▶ [TEXTE DE LECTURE]
• Manque de visibilité politique • « Nos responsables ne savent même pas de quoi il s'agit », s'écrie Abdeljélil Bédoui L'Agence de notation Standard and Poor's (SP) vient d'annoncer avoir abaissé de deux crans la note de la dette à long terme de la Tunisie à BB, reléguant ainsi le pays en le pourfendant dans la catégorie des emprunteurs spéculatifs, selon un communiqué. La note est assortie d'une perspective stable, ce qui signifie que l'agence n'est pas prête à la modifier à l'heure actuelle. D'autre part SP va plus loin encore, pour dire que le gouvernement de transition, en place depuis décembre 2011, n'est pas en mesure de redresser convenablement la situation économique dans le pays. L'Agence Fitch va dans le même sens, en émettant une note peu encourageante et qui ne pousse pas à l'optimisme. Que doit-on conclure d'une analyse aussi alarmante ? Quelles en sont les répercussions sur le pays ? Comment sortir du tunnel ?

▶ [ENREGISTREMENTS PRÉSENTÉS]
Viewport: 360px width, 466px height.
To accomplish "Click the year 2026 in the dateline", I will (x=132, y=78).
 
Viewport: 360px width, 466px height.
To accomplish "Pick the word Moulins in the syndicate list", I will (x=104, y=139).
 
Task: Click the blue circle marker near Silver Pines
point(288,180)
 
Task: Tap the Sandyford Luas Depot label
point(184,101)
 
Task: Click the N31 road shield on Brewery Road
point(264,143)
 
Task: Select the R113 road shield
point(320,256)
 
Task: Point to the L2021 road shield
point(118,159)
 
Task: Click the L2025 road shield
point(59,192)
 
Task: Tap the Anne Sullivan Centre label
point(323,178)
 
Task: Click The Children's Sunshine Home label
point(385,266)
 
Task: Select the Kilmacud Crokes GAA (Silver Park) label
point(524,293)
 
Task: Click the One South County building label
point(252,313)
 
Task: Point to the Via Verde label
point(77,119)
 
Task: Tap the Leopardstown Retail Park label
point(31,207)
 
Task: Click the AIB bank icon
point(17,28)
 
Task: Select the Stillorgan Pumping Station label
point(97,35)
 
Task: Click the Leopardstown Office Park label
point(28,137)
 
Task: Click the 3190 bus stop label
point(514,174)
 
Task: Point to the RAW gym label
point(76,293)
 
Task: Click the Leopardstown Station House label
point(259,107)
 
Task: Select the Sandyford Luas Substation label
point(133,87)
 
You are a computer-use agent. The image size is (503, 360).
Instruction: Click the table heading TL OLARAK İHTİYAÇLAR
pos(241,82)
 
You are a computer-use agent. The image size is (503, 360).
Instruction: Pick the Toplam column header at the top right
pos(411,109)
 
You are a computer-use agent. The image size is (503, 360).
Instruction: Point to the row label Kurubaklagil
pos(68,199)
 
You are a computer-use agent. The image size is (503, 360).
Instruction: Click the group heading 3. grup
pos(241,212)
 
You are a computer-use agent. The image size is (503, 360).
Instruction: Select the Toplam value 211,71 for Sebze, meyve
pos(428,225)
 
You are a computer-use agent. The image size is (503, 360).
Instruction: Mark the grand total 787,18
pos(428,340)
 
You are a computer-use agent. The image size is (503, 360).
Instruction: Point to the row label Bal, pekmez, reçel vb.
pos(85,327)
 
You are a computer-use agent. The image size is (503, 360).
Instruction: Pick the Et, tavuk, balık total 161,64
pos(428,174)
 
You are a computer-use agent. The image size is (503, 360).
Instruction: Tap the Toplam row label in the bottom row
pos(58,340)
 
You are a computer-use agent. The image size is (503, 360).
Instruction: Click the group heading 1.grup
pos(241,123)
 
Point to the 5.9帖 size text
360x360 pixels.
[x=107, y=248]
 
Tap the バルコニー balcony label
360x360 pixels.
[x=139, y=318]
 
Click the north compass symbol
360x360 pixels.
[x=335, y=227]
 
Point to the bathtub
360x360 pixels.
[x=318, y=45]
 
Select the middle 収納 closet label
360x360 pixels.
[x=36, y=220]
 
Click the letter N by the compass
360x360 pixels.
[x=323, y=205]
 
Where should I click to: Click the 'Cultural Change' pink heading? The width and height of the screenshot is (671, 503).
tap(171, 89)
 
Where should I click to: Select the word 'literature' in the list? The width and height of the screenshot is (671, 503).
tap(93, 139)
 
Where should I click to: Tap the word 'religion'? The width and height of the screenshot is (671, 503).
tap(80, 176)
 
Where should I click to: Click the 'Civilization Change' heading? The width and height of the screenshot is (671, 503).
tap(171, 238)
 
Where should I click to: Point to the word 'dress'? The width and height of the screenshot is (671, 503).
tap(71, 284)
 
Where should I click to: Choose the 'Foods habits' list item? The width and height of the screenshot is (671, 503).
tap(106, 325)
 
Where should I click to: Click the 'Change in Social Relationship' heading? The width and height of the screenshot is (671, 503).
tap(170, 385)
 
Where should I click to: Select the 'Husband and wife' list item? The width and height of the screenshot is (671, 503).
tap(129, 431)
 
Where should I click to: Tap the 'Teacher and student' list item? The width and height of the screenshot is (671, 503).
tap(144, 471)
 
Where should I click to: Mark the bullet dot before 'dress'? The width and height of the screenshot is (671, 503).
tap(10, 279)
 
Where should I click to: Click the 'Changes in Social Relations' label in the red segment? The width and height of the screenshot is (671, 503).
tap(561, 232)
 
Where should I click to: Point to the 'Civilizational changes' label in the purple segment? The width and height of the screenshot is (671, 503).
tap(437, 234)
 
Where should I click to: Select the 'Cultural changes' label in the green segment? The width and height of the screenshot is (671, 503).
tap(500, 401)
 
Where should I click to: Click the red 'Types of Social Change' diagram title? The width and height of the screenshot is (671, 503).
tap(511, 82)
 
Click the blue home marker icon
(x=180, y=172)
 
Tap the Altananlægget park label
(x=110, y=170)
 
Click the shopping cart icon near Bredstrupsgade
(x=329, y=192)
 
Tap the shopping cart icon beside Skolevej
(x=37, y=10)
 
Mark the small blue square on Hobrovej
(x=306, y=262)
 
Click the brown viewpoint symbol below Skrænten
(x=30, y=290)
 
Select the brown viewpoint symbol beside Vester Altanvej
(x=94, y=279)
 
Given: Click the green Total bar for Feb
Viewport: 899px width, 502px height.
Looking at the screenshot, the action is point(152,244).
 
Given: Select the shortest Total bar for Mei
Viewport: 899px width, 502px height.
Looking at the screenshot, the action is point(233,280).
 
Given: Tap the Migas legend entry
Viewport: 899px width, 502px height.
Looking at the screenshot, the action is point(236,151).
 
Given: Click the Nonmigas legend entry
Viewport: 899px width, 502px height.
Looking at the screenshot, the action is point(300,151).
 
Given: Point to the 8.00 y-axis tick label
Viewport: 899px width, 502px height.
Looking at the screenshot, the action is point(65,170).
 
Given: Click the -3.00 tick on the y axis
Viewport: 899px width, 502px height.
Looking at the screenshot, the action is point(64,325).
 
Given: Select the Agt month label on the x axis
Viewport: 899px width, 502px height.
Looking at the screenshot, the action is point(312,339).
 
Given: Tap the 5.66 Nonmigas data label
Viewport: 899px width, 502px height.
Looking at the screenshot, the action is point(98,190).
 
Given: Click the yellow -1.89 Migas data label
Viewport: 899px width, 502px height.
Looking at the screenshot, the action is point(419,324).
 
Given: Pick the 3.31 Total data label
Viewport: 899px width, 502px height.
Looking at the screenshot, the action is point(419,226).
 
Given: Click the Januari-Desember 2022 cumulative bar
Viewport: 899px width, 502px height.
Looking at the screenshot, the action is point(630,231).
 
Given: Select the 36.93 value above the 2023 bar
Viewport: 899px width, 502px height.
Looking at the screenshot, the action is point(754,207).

▶ [TÂCHES À RÉALISER]
1. D'après l'article sur la notation de la Tunisie, à quelle note Standard and Poor's a-t-elle abaissé la dette à long terme du pays ?
2. Reprenez l'article sur la notation de la Tunisie là où il s'arrête.

▶ [ENSEMBLE DES RÉPONSES]
1. Standard and Poor's l'a abaissée de deux crans, à BB.

2.
Malgré une période d'accalmie et de consensus depuis le départ autour du président déchu en janvier 2011, l'agence Standard and Poor's (SP) pense que les incertitudes vont persister quant à la politique menée à moyen terme.
Autre son de cloche de la part du Gouvernement, Houcine Dimassi, ministre des Finances, avait déclaré à l'agence TAP qu' « il ne s'attendait pas à une telle baisse », relevant que cette régression de la note de la Tunisie n'est pas fondée sur des critères objectifs. « La décision d'abaisser la note de la dette à long terme de la Tunisie par SP est basée en grande partie sur des critères relatifs à la faible visibilité politique », a-t-il ajouté. Il a précisé, à ce sujet, que « certains indicateurs économiques du pays, enregistrés au cours des premiers mois de 2012, ont connu une évolution remarquable, par rapport à la même période de l'année écoulée ». Cette relance, a-t-il poursuivi, a touché plusieurs secteurs économiques, citant entre autres le secteur agricole, l'investissement et le tourisme.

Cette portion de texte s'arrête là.